### Your task
What is needed here is an exact copy of every entry.

(Pixel coordinate grounding data)
··········
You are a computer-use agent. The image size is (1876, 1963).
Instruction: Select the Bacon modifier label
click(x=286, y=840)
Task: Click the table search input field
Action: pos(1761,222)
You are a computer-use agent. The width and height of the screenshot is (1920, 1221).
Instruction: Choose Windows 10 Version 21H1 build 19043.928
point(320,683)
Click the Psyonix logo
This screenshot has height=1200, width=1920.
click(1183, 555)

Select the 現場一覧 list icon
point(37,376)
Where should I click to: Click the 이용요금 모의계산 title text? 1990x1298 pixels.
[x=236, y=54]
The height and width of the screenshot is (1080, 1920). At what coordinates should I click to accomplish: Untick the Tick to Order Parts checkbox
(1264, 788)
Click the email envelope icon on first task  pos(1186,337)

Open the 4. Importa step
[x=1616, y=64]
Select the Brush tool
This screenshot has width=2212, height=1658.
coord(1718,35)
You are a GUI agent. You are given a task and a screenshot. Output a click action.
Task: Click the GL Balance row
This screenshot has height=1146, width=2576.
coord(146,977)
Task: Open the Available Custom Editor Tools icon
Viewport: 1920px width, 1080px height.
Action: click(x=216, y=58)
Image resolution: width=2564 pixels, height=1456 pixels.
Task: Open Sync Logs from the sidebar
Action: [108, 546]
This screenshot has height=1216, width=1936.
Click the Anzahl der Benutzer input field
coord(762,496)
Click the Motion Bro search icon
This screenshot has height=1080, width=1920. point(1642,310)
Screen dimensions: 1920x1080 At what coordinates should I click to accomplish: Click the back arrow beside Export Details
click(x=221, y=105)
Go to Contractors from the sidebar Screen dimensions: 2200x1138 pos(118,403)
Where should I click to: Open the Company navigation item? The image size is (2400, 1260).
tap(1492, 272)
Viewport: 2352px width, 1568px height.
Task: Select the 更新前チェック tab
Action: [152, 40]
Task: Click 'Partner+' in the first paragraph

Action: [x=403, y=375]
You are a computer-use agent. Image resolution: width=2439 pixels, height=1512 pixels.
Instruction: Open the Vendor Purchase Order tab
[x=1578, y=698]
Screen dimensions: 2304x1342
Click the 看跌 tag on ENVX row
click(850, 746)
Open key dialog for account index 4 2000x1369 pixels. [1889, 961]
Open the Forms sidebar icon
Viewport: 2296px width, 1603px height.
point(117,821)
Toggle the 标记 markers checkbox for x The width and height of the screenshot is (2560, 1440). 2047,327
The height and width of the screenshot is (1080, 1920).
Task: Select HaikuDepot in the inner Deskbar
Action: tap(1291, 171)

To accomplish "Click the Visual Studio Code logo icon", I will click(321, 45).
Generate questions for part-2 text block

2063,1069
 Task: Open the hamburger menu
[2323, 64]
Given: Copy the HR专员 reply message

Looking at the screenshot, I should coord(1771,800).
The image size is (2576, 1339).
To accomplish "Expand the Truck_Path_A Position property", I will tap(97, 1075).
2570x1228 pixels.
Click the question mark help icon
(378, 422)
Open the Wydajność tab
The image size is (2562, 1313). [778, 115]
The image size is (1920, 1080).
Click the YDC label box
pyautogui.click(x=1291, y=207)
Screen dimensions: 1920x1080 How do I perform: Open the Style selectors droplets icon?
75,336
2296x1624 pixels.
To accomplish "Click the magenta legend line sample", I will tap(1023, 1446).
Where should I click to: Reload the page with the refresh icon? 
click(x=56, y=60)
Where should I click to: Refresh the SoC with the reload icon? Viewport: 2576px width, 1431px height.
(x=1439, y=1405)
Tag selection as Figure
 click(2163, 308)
··········
### Result of the task
You are a computer-use agent. The image size is (1876, 1963).
Instruction: Select the Bacon modifier label
click(x=286, y=840)
Task: Click the table search input field
Action: pos(1761,222)
You are a computer-use agent. The width and height of the screenshot is (1920, 1221).
Instruction: Choose Windows 10 Version 21H1 build 19043.928
point(320,683)
Click the Psyonix logo
This screenshot has height=1200, width=1920.
click(1183, 555)

Select the 現場一覧 list icon
point(37,376)
Where should I click to: Click the 이용요금 모의계산 title text? 1990x1298 pixels.
[x=236, y=54]
The height and width of the screenshot is (1080, 1920). At what coordinates should I click to accomplish: Untick the Tick to Order Parts checkbox
(1264, 788)
Click the email envelope icon on first task  pos(1186,337)

Open the 4. Importa step
[x=1616, y=64]
Select the Brush tool
This screenshot has width=2212, height=1658.
coord(1718,35)
You are a GUI agent. You are given a task and a screenshot. Output a click action.
Task: Click the GL Balance row
This screenshot has height=1146, width=2576.
coord(146,977)
Task: Open the Available Custom Editor Tools icon
Viewport: 1920px width, 1080px height.
Action: click(x=216, y=58)
Image resolution: width=2564 pixels, height=1456 pixels.
Task: Open Sync Logs from the sidebar
Action: [108, 546]
This screenshot has height=1216, width=1936.
Click the Anzahl der Benutzer input field
coord(762,496)
Click the Motion Bro search icon
This screenshot has height=1080, width=1920. point(1642,310)
Screen dimensions: 1920x1080 At what coordinates should I click to accomplish: Click the back arrow beside Export Details
click(x=221, y=105)
Go to Contractors from the sidebar Screen dimensions: 2200x1138 pos(118,403)
Where should I click to: Open the Company navigation item? The image size is (2400, 1260).
tap(1492, 272)
Viewport: 2352px width, 1568px height.
Task: Select the 更新前チェック tab
Action: [152, 40]
Task: Click 'Partner+' in the first paragraph

Action: [x=403, y=375]
You are a computer-use agent. Image resolution: width=2439 pixels, height=1512 pixels.
Instruction: Open the Vendor Purchase Order tab
[x=1578, y=698]
Screen dimensions: 2304x1342
Click the 看跌 tag on ENVX row
click(850, 746)
Open key dialog for account index 4 2000x1369 pixels. [1889, 961]
Open the Forms sidebar icon
Viewport: 2296px width, 1603px height.
point(117,821)
Toggle the 标记 markers checkbox for x The width and height of the screenshot is (2560, 1440). 2047,327
The height and width of the screenshot is (1080, 1920).
Task: Select HaikuDepot in the inner Deskbar
Action: tap(1291, 171)

To accomplish "Click the Visual Studio Code logo icon", I will click(321, 45).
Generate questions for part-2 text block

2063,1069
 Task: Open the hamburger menu
[2323, 64]
Given: Copy the HR专员 reply message

Looking at the screenshot, I should coord(1771,800).
The image size is (2576, 1339).
To accomplish "Expand the Truck_Path_A Position property", I will tap(97, 1075).
2570x1228 pixels.
Click the question mark help icon
(378, 422)
Open the Wydajność tab
The image size is (2562, 1313). [778, 115]
The image size is (1920, 1080).
Click the YDC label box
pyautogui.click(x=1291, y=207)
Screen dimensions: 1920x1080 How do I perform: Open the Style selectors droplets icon?
75,336
2296x1624 pixels.
To accomplish "Click the magenta legend line sample", I will tap(1023, 1446).
Where should I click to: Reload the page with the refresh icon? 
click(x=56, y=60)
Where should I click to: Refresh the SoC with the reload icon? Viewport: 2576px width, 1431px height.
(x=1439, y=1405)
Tag selection as Figure
 click(2163, 308)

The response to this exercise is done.